In the material below, change every "Open" to "Select" and leave the rest of the lines unchanged. Leave the pictures out of the answer.
** start of Given data **
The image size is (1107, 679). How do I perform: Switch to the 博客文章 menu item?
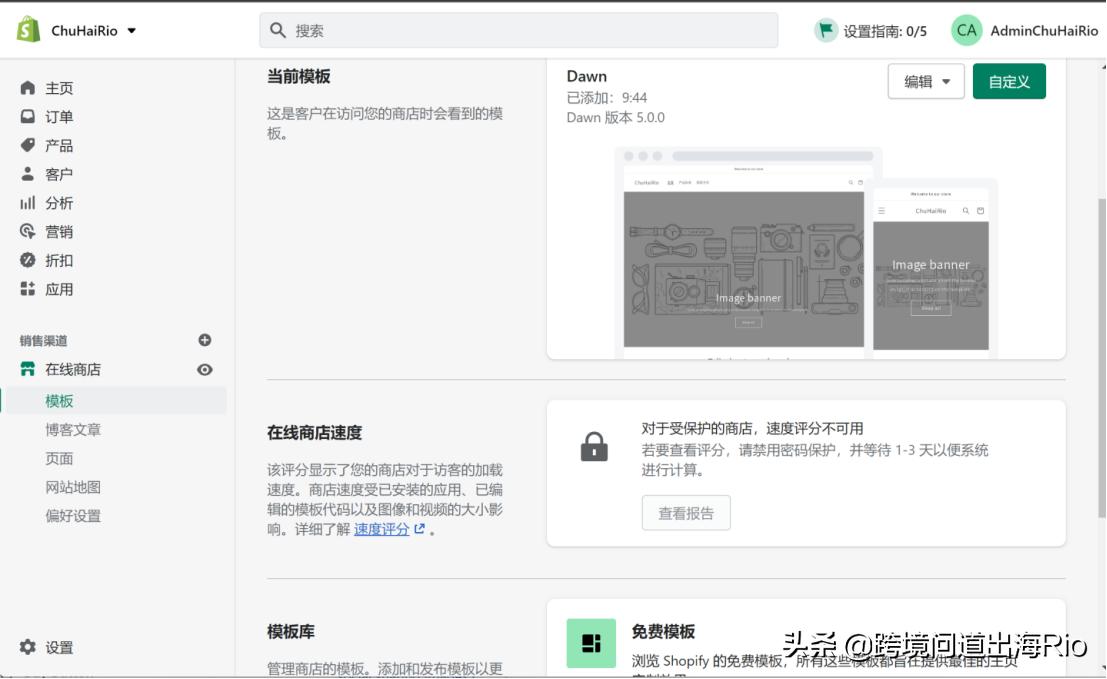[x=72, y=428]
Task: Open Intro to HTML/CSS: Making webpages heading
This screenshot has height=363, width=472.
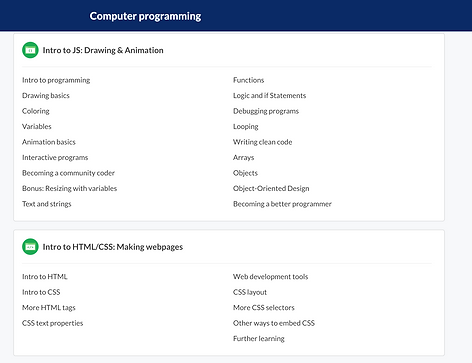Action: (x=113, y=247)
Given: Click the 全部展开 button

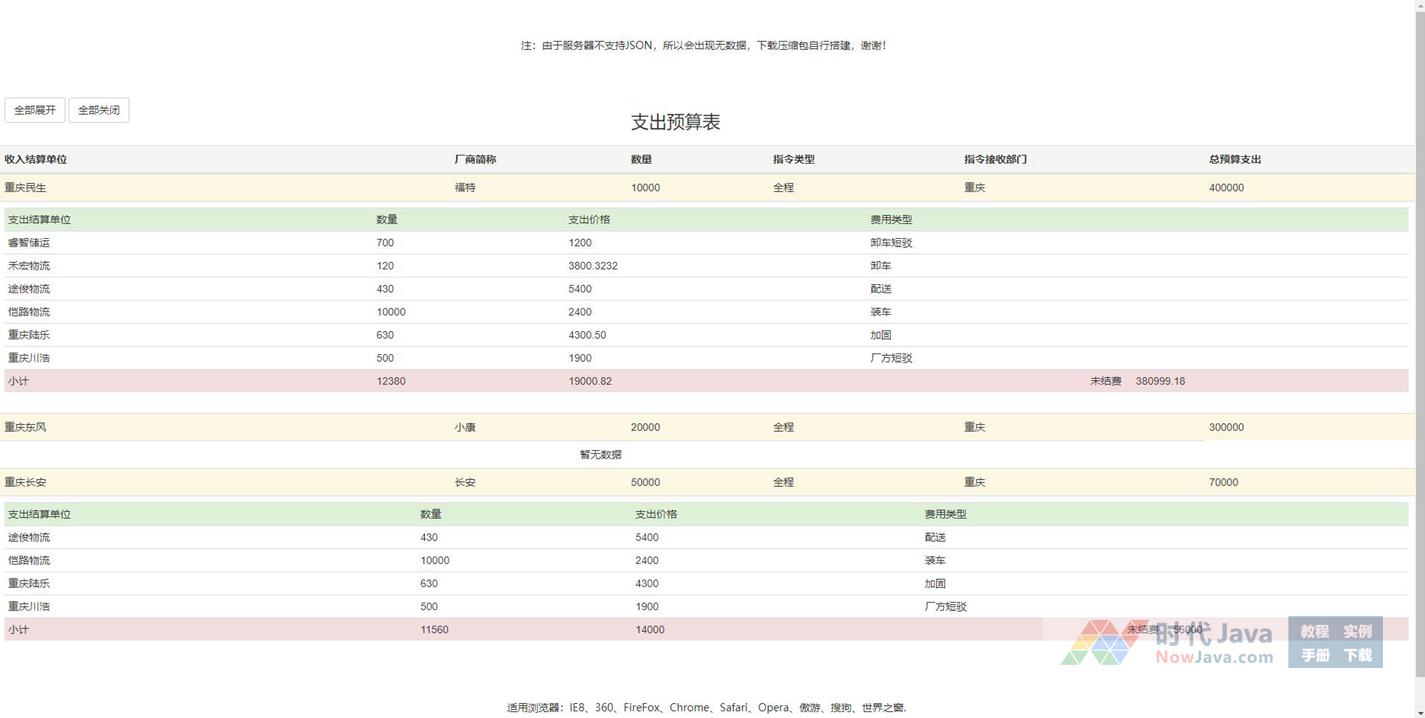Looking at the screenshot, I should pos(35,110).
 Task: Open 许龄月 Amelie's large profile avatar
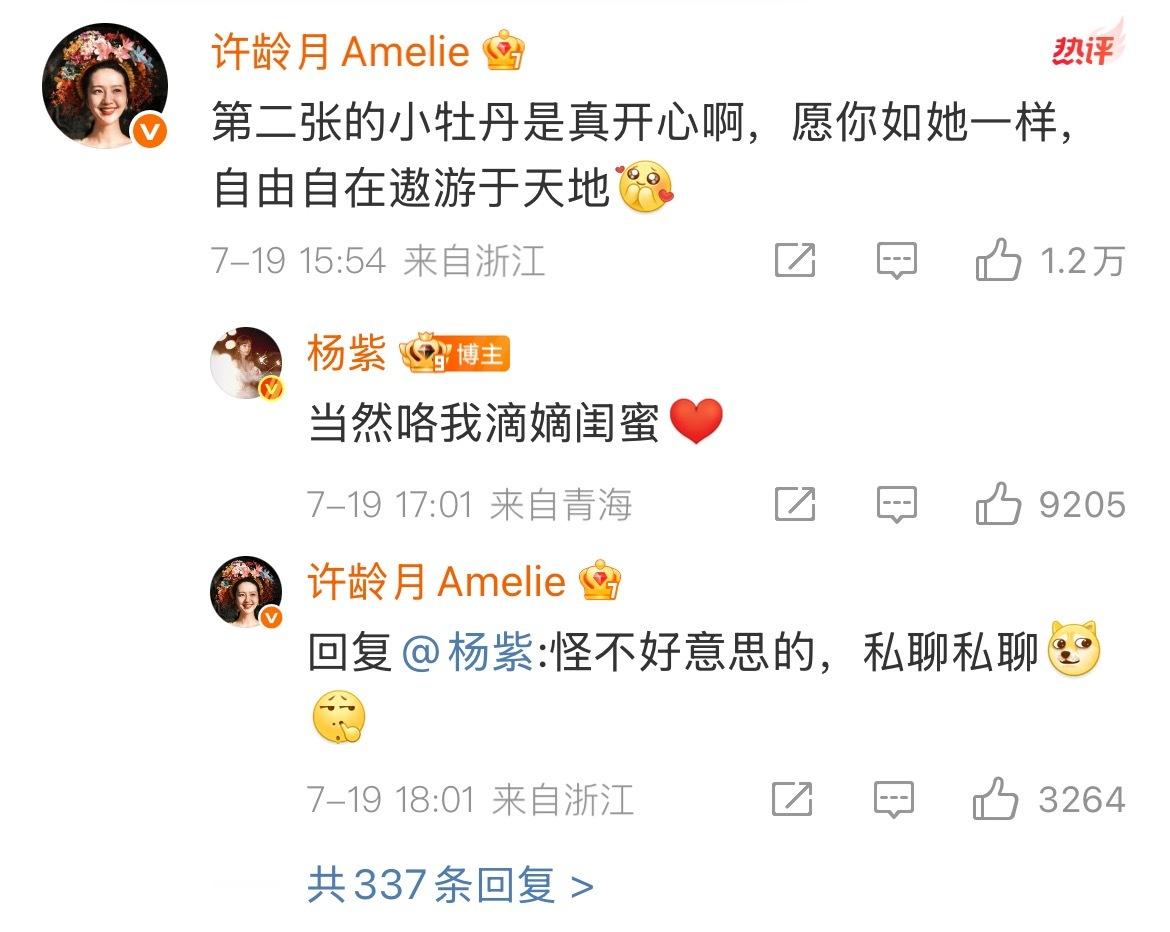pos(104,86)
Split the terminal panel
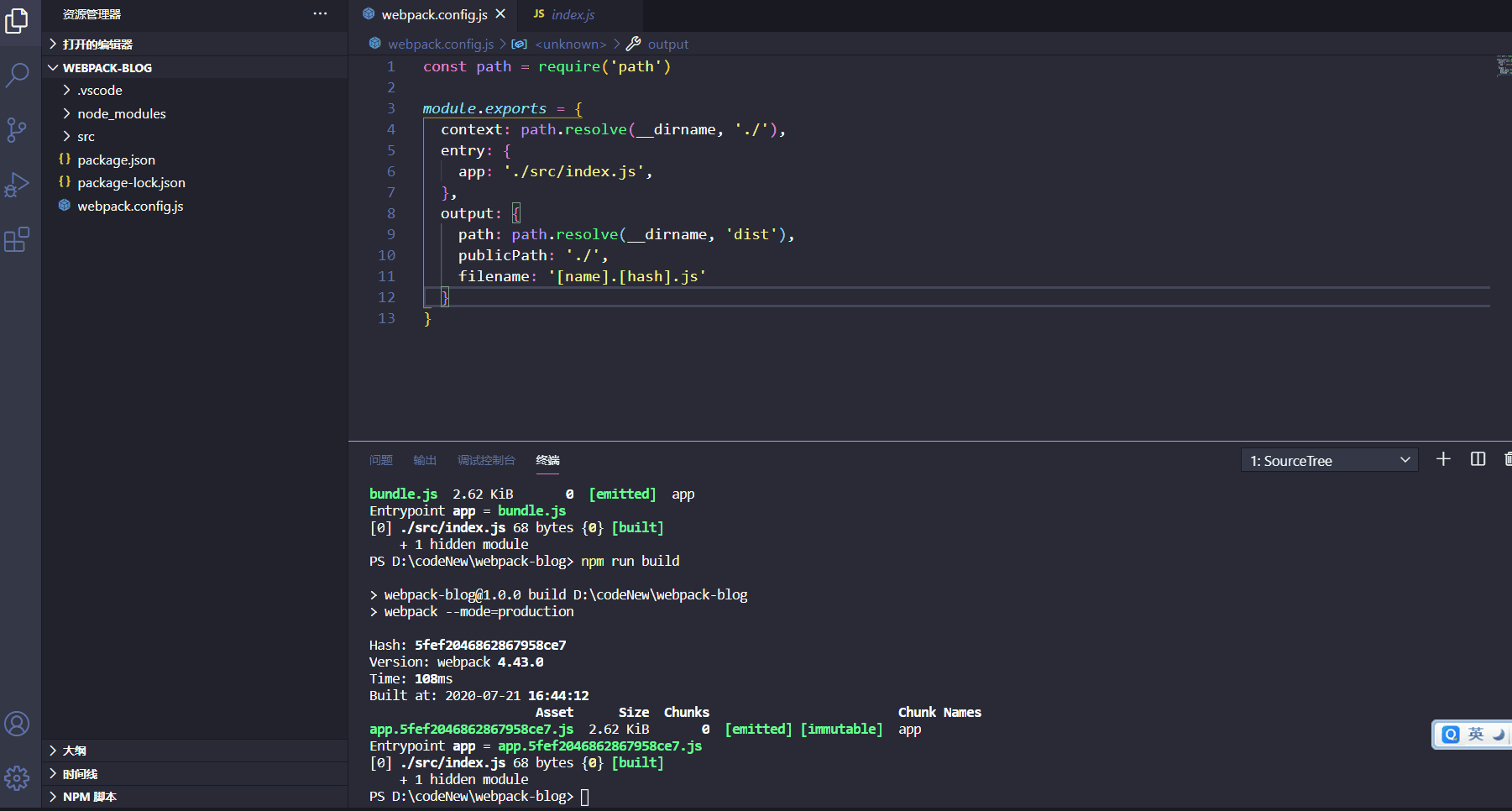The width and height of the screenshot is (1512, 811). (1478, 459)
** end of Given data **
### The output
The image size is (1107, 679). How do I perform: Switch to the 博客文章 menu item?
[x=72, y=428]
Task: Select Intro to HTML/CSS: Making webpages heading
This screenshot has height=363, width=472.
Action: (x=113, y=247)
Given: Click the 全部展开 button

Looking at the screenshot, I should pos(35,110).
 Task: Select 许龄月 Amelie's large profile avatar
pos(104,86)
Split the terminal panel
The width and height of the screenshot is (1512, 811). (1478, 459)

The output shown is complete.